Nimm mal statt setVisible(false) lieber dispose().

Wenn das nicht hilft, poste mal ein kleines Beispielprogramm.

<edit>
  Ich wüßte jetzt aber nicht, warum sich die Sichtbarkeit eines Frames auf eine sleep-Methode auswirken sollte.
  Vielleicht solltest Du auf jeden Fall mal etwas Code posten, um den einen oder anderen Tipp zu bekommen.
</edit>


----------



## SlaterB (25. Jul 2008)

sleep() sollte unabhängig von der Anzahl der Fenster funktionieren,
wobei natürlich zu empfehlen ist, nicht den AWT-Thread, der die GUI steuert, schlafen zu legen,
sondern einen separaten Thread

poste doch mal deine bisherigen Klassen als lauffähiges Testprogramm,
ohne großes Layout oder ähnlich unnötige Bestandteile


----------



## achim1976 (25. Jul 2008)

ich bin gerade dabei alles in ein fenster zu legen, ich leere dann den container und baue dann einfach die zweite klasse in methoden auf...ist zwar unüberischtlich aber vllt funktionier es ja.

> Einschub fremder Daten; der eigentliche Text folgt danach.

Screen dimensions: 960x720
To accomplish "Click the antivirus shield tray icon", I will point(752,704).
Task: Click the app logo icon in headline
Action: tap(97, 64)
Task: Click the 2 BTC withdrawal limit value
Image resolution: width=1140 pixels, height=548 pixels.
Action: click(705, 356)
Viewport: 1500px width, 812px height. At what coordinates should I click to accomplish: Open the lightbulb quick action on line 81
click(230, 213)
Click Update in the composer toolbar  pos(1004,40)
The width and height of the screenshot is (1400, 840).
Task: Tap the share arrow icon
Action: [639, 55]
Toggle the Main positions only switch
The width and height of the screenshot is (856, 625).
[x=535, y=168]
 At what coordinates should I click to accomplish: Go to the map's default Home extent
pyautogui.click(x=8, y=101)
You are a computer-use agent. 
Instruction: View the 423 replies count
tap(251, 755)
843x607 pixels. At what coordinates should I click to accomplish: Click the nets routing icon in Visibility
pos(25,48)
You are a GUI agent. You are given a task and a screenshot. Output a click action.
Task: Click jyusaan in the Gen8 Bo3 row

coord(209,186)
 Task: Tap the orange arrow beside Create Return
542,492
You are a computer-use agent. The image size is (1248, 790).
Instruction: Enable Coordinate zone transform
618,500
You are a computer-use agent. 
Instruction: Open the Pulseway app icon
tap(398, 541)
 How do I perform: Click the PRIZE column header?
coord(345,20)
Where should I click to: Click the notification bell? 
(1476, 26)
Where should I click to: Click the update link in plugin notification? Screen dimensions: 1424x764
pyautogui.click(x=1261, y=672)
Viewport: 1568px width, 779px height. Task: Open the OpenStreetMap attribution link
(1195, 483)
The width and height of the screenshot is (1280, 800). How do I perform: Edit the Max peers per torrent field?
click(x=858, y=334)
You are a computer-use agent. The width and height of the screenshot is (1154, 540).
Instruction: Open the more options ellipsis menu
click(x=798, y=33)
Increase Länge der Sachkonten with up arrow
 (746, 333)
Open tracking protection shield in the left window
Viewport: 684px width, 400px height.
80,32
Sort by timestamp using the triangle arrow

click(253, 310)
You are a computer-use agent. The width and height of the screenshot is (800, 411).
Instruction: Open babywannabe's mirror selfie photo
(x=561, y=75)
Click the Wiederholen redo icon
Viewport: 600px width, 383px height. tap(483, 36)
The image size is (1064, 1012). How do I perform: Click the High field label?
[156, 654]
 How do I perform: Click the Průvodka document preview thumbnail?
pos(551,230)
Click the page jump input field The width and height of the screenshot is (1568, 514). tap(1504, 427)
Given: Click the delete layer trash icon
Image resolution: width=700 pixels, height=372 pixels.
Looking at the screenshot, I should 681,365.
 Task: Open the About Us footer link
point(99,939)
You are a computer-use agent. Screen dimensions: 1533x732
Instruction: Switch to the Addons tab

mit dispose() hat es auch nicht geklappt!
ich halte euch auf dem laufenden, wenn es immer noch nicht geht poste ich mal den code


----------



## achim1976 (29. Jul 2008)

so hier ist der code!!!
ich hab keine ahnung warum es nicht geht, ich hab schon alles mögliche probiert!
es liegt eindeutig an dieser Thread.sleep() Funktion!!!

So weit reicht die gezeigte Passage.